◆ Records for the task
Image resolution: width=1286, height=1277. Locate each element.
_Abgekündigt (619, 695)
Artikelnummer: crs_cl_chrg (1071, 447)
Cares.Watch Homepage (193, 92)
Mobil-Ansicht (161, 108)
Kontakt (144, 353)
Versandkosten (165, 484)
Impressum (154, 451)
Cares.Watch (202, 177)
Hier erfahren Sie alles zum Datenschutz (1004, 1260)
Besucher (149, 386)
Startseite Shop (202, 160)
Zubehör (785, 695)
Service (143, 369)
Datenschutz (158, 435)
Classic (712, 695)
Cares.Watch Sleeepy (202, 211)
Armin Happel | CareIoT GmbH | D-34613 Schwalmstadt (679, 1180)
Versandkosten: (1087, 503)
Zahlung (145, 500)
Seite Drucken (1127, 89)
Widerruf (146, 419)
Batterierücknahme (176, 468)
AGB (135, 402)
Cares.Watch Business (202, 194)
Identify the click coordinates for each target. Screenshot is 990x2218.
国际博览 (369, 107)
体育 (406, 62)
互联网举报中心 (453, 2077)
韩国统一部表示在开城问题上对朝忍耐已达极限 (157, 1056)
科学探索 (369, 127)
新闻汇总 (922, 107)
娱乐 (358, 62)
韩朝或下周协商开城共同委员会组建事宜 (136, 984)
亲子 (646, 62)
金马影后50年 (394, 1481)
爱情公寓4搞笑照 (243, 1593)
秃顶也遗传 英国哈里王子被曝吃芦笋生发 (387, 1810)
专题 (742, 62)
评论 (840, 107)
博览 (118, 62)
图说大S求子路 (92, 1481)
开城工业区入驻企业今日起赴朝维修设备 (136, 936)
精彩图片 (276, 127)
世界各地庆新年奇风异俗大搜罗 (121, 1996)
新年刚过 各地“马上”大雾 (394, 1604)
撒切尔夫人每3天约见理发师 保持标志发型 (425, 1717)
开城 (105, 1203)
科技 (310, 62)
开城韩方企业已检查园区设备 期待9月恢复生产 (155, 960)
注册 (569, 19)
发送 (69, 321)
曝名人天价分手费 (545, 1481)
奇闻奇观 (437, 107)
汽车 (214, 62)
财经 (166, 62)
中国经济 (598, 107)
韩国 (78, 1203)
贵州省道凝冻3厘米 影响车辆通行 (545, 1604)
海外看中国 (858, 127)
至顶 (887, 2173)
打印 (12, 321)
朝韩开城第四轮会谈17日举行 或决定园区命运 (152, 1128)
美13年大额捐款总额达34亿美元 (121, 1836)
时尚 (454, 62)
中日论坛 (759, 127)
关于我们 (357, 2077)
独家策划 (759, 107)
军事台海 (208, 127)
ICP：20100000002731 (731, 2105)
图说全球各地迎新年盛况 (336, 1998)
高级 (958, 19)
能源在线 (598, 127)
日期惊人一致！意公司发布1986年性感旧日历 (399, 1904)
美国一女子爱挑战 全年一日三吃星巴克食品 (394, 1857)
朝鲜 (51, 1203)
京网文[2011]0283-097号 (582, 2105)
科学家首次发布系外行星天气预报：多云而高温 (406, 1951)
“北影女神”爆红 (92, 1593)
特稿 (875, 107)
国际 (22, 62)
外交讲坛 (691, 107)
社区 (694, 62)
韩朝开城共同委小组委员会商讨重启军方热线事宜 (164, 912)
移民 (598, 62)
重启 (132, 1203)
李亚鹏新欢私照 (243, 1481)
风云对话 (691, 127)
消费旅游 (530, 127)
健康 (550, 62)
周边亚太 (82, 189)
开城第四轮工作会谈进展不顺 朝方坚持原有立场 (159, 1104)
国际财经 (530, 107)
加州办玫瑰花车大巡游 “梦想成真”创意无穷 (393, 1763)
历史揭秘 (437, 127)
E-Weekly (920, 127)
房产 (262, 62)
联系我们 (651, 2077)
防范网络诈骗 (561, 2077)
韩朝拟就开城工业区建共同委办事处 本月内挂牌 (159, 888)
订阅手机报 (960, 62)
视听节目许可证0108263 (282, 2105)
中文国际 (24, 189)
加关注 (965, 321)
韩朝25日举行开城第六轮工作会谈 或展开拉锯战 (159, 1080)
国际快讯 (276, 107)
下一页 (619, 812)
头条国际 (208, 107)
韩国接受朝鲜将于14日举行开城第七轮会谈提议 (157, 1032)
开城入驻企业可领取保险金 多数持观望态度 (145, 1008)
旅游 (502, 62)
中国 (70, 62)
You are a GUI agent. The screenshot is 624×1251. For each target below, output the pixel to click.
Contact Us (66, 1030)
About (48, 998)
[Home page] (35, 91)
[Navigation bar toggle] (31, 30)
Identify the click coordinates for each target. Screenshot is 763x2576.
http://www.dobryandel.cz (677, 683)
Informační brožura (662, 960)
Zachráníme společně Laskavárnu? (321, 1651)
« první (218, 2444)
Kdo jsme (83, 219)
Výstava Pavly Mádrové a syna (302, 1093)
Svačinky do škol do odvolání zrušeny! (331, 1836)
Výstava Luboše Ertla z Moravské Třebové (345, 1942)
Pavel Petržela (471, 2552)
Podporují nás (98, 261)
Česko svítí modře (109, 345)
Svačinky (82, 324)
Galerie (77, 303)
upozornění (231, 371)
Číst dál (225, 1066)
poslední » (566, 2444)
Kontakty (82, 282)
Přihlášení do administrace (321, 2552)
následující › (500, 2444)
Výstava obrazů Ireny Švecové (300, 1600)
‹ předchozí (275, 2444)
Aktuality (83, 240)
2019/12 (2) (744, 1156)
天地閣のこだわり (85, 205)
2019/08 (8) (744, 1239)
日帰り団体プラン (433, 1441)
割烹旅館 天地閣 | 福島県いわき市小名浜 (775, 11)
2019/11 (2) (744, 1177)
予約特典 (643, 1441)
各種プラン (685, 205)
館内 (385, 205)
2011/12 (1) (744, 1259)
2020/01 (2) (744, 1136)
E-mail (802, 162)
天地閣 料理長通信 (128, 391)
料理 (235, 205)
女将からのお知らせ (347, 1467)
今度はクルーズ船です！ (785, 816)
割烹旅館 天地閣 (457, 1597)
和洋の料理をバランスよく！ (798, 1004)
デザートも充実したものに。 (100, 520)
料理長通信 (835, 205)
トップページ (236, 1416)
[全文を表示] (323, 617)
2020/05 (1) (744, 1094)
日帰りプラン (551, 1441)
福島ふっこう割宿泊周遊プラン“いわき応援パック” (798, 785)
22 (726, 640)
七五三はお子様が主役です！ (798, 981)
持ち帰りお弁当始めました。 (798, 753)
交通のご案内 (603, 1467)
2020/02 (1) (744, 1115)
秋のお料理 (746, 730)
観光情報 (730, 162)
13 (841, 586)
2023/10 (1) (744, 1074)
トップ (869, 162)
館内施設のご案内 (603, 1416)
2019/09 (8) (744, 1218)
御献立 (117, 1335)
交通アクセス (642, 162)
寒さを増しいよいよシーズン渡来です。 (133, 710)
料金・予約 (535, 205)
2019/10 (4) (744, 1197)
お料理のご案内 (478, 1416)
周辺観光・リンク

◆ Prompt
Update the data above by replacing every occurrence of "Versandkosten" with "Lieferkosten", and write out all the lines again with nothing else changed.

◆ Final result
Image resolution: width=1286, height=1277. Locate each element.
_Abgekündigt (619, 695)
Artikelnummer: crs_cl_chrg (1071, 447)
Cares.Watch Homepage (193, 92)
Mobil-Ansicht (161, 108)
Kontakt (144, 353)
Lieferkosten (165, 484)
Impressum (154, 451)
Cares.Watch (202, 177)
Hier erfahren Sie alles zum Datenschutz (1004, 1260)
Besucher (149, 386)
Startseite Shop (202, 160)
Zubehör (785, 695)
Service (143, 369)
Datenschutz (158, 435)
Classic (712, 695)
Cares.Watch Sleeepy (202, 211)
Armin Happel | CareIoT GmbH | D-34613 Schwalmstadt (679, 1180)
Lieferkosten: (1087, 503)
Zahlung (145, 500)
Seite Drucken (1127, 89)
Widerruf (146, 419)
Batterierücknahme (176, 468)
AGB (135, 402)
Cares.Watch Business (202, 194)
Identify the click coordinates for each target. Screenshot is 990x2218.
国际博览 (369, 107)
体育 (406, 62)
互联网举报中心 (453, 2077)
韩国统一部表示在开城问题上对朝忍耐已达极限 (157, 1056)
科学探索 (369, 127)
新闻汇总 (922, 107)
娱乐 (358, 62)
韩朝或下周协商开城共同委员会组建事宜 (136, 984)
亲子 (646, 62)
金马影后50年 (394, 1481)
爱情公寓4搞笑照 (243, 1593)
秃顶也遗传 英国哈里王子被曝吃芦笋生发 (387, 1810)
专题 (742, 62)
评论 (840, 107)
博览 (118, 62)
图说大S求子路 (92, 1481)
开城工业区入驻企业今日起赴朝维修设备 (136, 936)
精彩图片 (276, 127)
世界各地庆新年奇风异俗大搜罗 (121, 1996)
新年刚过 各地“马上”大雾 (394, 1604)
撒切尔夫人每3天约见理发师 保持标志发型 (425, 1717)
开城 (105, 1203)
科技 (310, 62)
开城韩方企业已检查园区设备 期待9月恢复生产 (155, 960)
注册 (569, 19)
发送 (69, 321)
曝名人天价分手费 (545, 1481)
奇闻奇观 (437, 107)
汽车 (214, 62)
财经 (166, 62)
中国经济 (598, 107)
韩国 (78, 1203)
贵州省道凝冻3厘米 影响车辆通行 (545, 1604)
海外看中国 (858, 127)
至顶 (887, 2173)
打印 (12, 321)
朝韩开城第四轮会谈17日举行 或决定园区命运 (152, 1128)
美13年大额捐款总额达34亿美元 (121, 1836)
时尚 (454, 62)
中日论坛 (759, 127)
关于我们 (357, 2077)
独家策划 (759, 107)
军事台海 (208, 127)
ICP：20100000002731 (731, 2105)
图说全球各地迎新年盛况 (336, 1998)
高级 (958, 19)
能源在线 (598, 127)
日期惊人一致！意公司发布1986年性感旧日历 (399, 1904)
美国一女子爱挑战 全年一日三吃星巴克食品 (394, 1857)
朝鲜 (51, 1203)
京网文[2011]0283-097号 (582, 2105)
科学家首次发布系外行星天气预报：多云而高温 (406, 1951)
“北影女神”爆红 (92, 1593)
特稿 (875, 107)
国际 (22, 62)
外交讲坛 (691, 107)
社区 (694, 62)
韩朝开城共同委小组委员会商讨重启军方热线事宜 (164, 912)
移民 (598, 62)
重启 (132, 1203)
李亚鹏新欢私照 (243, 1481)
风云对话 (691, 127)
消费旅游 (530, 127)
健康 (550, 62)
周边亚太 (82, 189)
开城第四轮工作会谈进展不顺 朝方坚持原有立场 (159, 1104)
国际财经 (530, 107)
加州办玫瑰花车大巡游 “梦想成真”创意无穷 (393, 1763)
历史揭秘 (437, 127)
E-Weekly (920, 127)
房产 (262, 62)
联系我们 (651, 2077)
防范网络诈骗 (561, 2077)
韩朝拟就开城工业区建共同委办事处 本月内挂牌 (159, 888)
订阅手机报 (960, 62)
视听节目许可证0108263 (282, 2105)
中文国际 (24, 189)
加关注 (965, 321)
韩朝25日举行开城第六轮工作会谈 或展开拉锯战 (159, 1080)
国际快讯 (276, 107)
下一页 (619, 812)
头条国际 (208, 107)
韩国接受朝鲜将于14日举行开城第七轮会谈提议 (157, 1032)
开城入驻企业可领取保险金 多数持观望态度 (145, 1008)
旅游 (502, 62)
中国 (70, 62)
You are a GUI agent. The screenshot is 624×1251. For each target below, output the pixel to click.
Contact Us (66, 1030)
About (48, 998)
[Home page] (35, 91)
[Navigation bar toggle] (31, 30)
Identify the click coordinates for each target. Screenshot is 763x2576.
http://www.dobryandel.cz (677, 683)
Informační brožura (662, 960)
Zachráníme společně Laskavárnu? (321, 1651)
« první (218, 2444)
Kdo jsme (83, 219)
Výstava Pavly Mádrové a syna (302, 1093)
Svačinky do škol do odvolání zrušeny! (331, 1836)
Výstava Luboše Ertla z Moravské Třebové (345, 1942)
Pavel Petržela (471, 2552)
Podporují nás (98, 261)
Česko svítí modře (109, 345)
Svačinky (82, 324)
Galerie (77, 303)
upozornění (231, 371)
Číst dál (225, 1066)
poslední » (566, 2444)
Kontakty (82, 282)
Přihlášení do administrace (321, 2552)
následující › (500, 2444)
Výstava obrazů Ireny Švecové (300, 1600)
‹ předchozí (275, 2444)
Aktuality (83, 240)
2019/12 (2) (744, 1156)
天地閣のこだわり (85, 205)
2019/08 (8) (744, 1239)
日帰り団体プラン (433, 1441)
割烹旅館 天地閣 | 福島県いわき市小名浜 (775, 11)
2019/11 (2) (744, 1177)
予約特典 (643, 1441)
各種プラン (685, 205)
館内 (385, 205)
2011/12 (1) (744, 1259)
2020/01 (2) (744, 1136)
E-mail (802, 162)
天地閣 料理長通信 (128, 391)
料理 (235, 205)
女将からのお知らせ (347, 1467)
今度はクルーズ船です！ (785, 816)
割烹旅館 天地閣 (457, 1597)
和洋の料理をバランスよく！ (798, 1004)
デザートも充実したものに。 (100, 520)
料理長通信 (835, 205)
トップページ (236, 1416)
[全文を表示] (323, 617)
2020/05 (1) (744, 1094)
日帰りプラン (551, 1441)
福島ふっこう割宿泊周遊プラン“いわき応援パック” (798, 785)
22 (726, 640)
七五三はお子様が主役です！ (798, 981)
持ち帰りお弁当始めました。 (798, 753)
交通のご案内 (603, 1467)
2020/02 (1) (744, 1115)
秋のお料理 (746, 730)
観光情報 (730, 162)
13 (841, 586)
2023/10 (1) (744, 1074)
トップ (869, 162)
館内施設のご案内 (603, 1416)
2019/09 (8) (744, 1218)
御献立 (117, 1335)
交通アクセス (642, 162)
寒さを増しいよいよシーズン渡来です。 (133, 710)
料金・予約 (535, 205)
2019/10 (4) (744, 1197)
お料理のご案内 (478, 1416)
周辺観光・リンク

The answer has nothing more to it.